Code modified from [Brian McFee - Laplacian Segmentation (MIT License)](https://github.com/bmcfee/lsd_viz)

Brian McFee, Dan Ellis. "Analyzing Song Structure with Spectral Clustering". ISMIR 2014.


In [None]:
# Constant-Q Transform parameters
BINS_PER_OCTAVE = 12 * 3
N_OCTAVES = 7

# Spectral clustering parameters (spectral clustering component translates to number of segment types)
kmin = 2  # needs to be >=2
kmax = 7

#### >> Compute Laplacian
First, we compute the Constant-Q Transform of the audio file and beat-synchronize it. Then, we compute an affinity matrix encoding the self-similarity of each frame of the CQT, and combine it with a sequence matrix encoding the local consistency of MFCCs. Finally, we compute the Laplacian to shift it to its matrix representation.

In [None]:
def compute_laplacian(path, BINS_PER_OCTAVE, N_OCTAVES):
    """
    Compute the Laplacian matrix from an audio file using
    its Constant-Q Transform

    Input
    -----
    path: filepath (str)

    Output
    -----
    C: Constant-Q Transform (np.array)
    L: Laplacian matrix (np.array)
    """

    # load audio
    y, sr = librosa.load(path, sr=22050, mono=True)

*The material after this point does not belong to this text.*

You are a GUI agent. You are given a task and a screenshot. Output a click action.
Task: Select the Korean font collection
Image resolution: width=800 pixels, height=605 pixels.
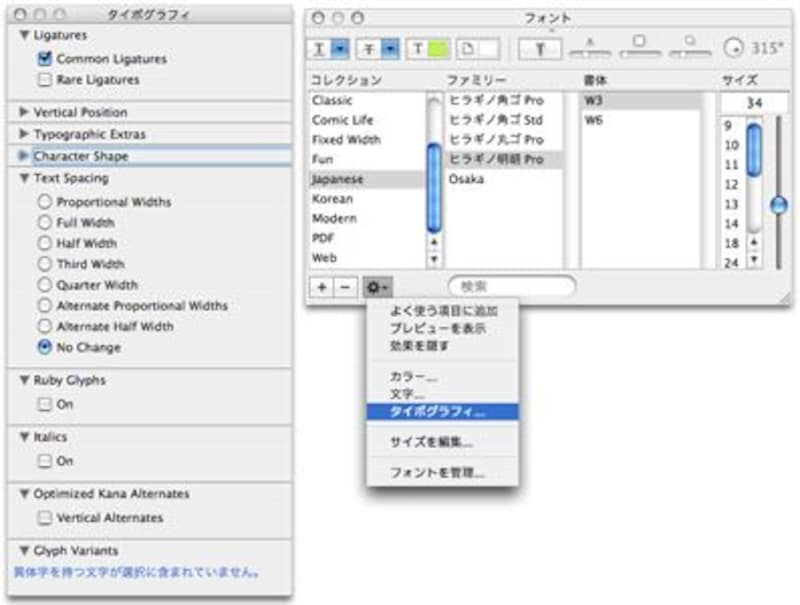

    # Compute Constant-Q Transform in dB
    C = librosa.amplitude_to_db(np.abs(librosa.cqt(y=y,
                                                   sr=sr,
                                                   bins_per_octave=BINS_PER_OCTAVE,
                                                   n_bins=N_OCTAVES * BINS_PER_OCTAVE)),
                                                   ref=np.max)

    # beat tracking
    tempo, beats = librosa.beat.beat_track(y=y, sr=sr, trim=False)
    # get beat times in seconds
    beat_times = librosa.frames_to_time(librosa.util.fix_frames(beats, x_min=0, x_max=C.shape[1]), sr=sr)

    # beat synchronize the CQT
    Csync = librosa.util.sync(C, beats, aggregate=np.median)

    # stack 4 consecutive frames
    Cstack = librosa.feature.stack_memory(Csync, 4)

    # compute weighted recurrence matrix
    R = librosa.segment.recurrence_matrix(Cstack, width=3, mode='affinity', sym=True)

    # enhance diagonals with a median filter
    df = librosa.segment.timelag_filter(scipy.ndimage.median_filter)
    Rf = df(R, size=(1, 7))
    Rf = librosa.segment.path_enhance(Rf, 15)

    # compute MFCCs
    mfcc = librosa.feature.mfcc(y=y, sr=sr)
    # beat synchronize them
    Msync = librosa.util.sync(mfcc, beats)

    # build the MFCC sequence matrix
    path_distance = np.sum(np.diff(Msync, axis=1)**2, axis=0)
    sigma = np.median(path_distance)
    path_sim = np.exp(-path_distance / sigma)
    R_path = np.diag(path_sim, k=1) + np.diag(path_sim, k=-1)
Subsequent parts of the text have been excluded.